Önceki gün bir dostum, 12 yaşındaki kızının sorusuna cevap veremediğini söyledi bana. Soru şu: “Madem Allah başından beri ne yapacağımızı biliyor, cennetlik olanları da cehenneme gidecekleri de görüyor, bizi niye gönderdi dünyaya. Baştan karar verip cehennemlikleri cehenneme, hak edenleri cennete koyamaz mıydı?” Delikanlıya şunu sordum: “Allah NEYİ baştan biliyordu?” Cevap gecikmeli de olsa geldi: “Neler yapacağımızı…” “Güzel,” diye sakinleştirdim. Yeni bir soru sordum; sakince. “Senin dediğin senaryoyu uygulasaydı Allah, yani hepimizi en başından cennete ya da cehenneme koysaydı, o yapacaklarımızı yapmış olacak mıydık?” Duraksadı.

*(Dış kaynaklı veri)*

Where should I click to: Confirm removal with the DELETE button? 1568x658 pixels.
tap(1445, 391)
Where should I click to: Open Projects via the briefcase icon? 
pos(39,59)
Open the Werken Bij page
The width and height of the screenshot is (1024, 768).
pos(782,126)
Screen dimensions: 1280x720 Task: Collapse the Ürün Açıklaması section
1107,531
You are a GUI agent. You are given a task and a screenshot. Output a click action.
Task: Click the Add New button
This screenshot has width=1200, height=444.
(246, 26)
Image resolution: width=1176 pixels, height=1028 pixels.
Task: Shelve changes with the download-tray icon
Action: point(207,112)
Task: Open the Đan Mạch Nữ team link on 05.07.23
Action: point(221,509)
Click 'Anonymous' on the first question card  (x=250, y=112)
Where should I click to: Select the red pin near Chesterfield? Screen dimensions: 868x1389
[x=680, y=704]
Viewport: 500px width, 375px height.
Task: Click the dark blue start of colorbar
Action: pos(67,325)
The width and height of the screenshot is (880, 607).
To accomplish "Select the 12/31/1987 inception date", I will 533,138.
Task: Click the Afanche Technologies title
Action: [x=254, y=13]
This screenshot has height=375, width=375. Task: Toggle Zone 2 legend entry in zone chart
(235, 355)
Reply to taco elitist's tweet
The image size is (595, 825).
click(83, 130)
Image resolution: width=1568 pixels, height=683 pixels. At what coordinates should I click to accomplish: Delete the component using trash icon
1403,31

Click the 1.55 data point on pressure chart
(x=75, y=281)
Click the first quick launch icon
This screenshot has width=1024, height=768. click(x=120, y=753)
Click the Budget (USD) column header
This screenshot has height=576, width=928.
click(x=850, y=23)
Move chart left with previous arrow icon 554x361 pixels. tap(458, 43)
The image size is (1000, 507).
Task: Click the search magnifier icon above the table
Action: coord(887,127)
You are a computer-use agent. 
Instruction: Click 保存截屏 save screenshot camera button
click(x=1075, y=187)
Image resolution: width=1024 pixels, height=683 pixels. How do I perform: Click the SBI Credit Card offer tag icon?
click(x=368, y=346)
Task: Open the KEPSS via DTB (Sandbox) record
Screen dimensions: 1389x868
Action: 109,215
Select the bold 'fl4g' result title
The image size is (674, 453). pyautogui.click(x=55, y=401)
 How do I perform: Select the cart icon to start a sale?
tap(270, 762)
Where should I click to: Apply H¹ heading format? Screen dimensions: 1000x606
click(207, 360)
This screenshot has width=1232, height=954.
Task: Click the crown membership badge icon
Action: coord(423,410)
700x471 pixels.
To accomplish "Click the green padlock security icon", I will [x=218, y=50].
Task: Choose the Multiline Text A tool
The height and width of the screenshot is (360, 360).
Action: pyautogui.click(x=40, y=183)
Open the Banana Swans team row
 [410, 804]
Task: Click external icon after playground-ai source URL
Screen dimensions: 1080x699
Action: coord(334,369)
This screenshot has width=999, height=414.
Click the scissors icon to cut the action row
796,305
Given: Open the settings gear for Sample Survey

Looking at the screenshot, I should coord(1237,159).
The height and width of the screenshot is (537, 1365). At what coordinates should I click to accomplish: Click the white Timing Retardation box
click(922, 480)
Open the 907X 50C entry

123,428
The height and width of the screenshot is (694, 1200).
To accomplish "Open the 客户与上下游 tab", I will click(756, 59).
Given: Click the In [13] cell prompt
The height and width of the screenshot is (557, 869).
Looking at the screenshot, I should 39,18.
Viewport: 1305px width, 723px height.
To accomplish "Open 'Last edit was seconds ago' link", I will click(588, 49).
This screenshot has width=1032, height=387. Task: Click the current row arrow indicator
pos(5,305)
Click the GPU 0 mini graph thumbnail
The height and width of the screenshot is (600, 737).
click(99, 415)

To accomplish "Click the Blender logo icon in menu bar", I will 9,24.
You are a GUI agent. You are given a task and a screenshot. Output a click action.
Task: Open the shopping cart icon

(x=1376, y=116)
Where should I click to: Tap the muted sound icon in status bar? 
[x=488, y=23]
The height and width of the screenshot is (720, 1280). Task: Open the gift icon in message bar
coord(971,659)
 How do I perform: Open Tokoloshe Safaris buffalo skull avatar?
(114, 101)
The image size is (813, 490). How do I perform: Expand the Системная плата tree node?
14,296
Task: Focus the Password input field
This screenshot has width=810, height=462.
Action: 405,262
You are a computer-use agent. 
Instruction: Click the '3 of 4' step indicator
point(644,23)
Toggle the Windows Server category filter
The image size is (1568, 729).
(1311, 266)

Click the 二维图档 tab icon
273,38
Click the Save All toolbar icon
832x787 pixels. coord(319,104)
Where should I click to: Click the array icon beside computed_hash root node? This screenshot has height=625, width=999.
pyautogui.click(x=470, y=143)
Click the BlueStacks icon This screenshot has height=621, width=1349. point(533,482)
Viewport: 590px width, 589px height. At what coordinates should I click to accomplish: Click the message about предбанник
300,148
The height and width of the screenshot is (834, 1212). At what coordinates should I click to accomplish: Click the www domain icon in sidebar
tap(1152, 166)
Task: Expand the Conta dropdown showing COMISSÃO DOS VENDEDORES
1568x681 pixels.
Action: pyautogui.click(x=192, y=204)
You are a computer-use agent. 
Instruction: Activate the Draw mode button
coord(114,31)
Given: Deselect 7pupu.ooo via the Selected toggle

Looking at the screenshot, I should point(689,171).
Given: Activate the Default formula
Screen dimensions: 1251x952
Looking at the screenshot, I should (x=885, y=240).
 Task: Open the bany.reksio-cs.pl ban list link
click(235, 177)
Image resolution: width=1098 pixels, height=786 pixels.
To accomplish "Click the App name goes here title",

Biraz daha netleştirme adına sordum: “Neler yapacağımızı bilmesi için bizim o işleri yapmamız gerekmiyor mu sence?” “Ama önceden biliyor…” diye üsteledi. “Anlıyorum” dedim, “önceden biliyor. Ama sadece biliyor. Sence bilmek aynı zamanda belirlemek anlamına mı geliyor?” Duraksadı. “Aslında senin de önceden bildiğin şeyler var. Ama bunları sadece biliyorsun, belirlemiyorsun, belirleyemiyorsun.” Gözlerindeki soru işaretini okuyabiliyordum. “Aç google’u ve ona 1 Ocak 2025 günü, güneşin İstanbul’da hangi dakikada doğacağını sor.” Dediğimi hemen yaptı. Dakikası dakikasına yaşadığı şehirde güneşin ne yapacağını bilebiliyorduk artık.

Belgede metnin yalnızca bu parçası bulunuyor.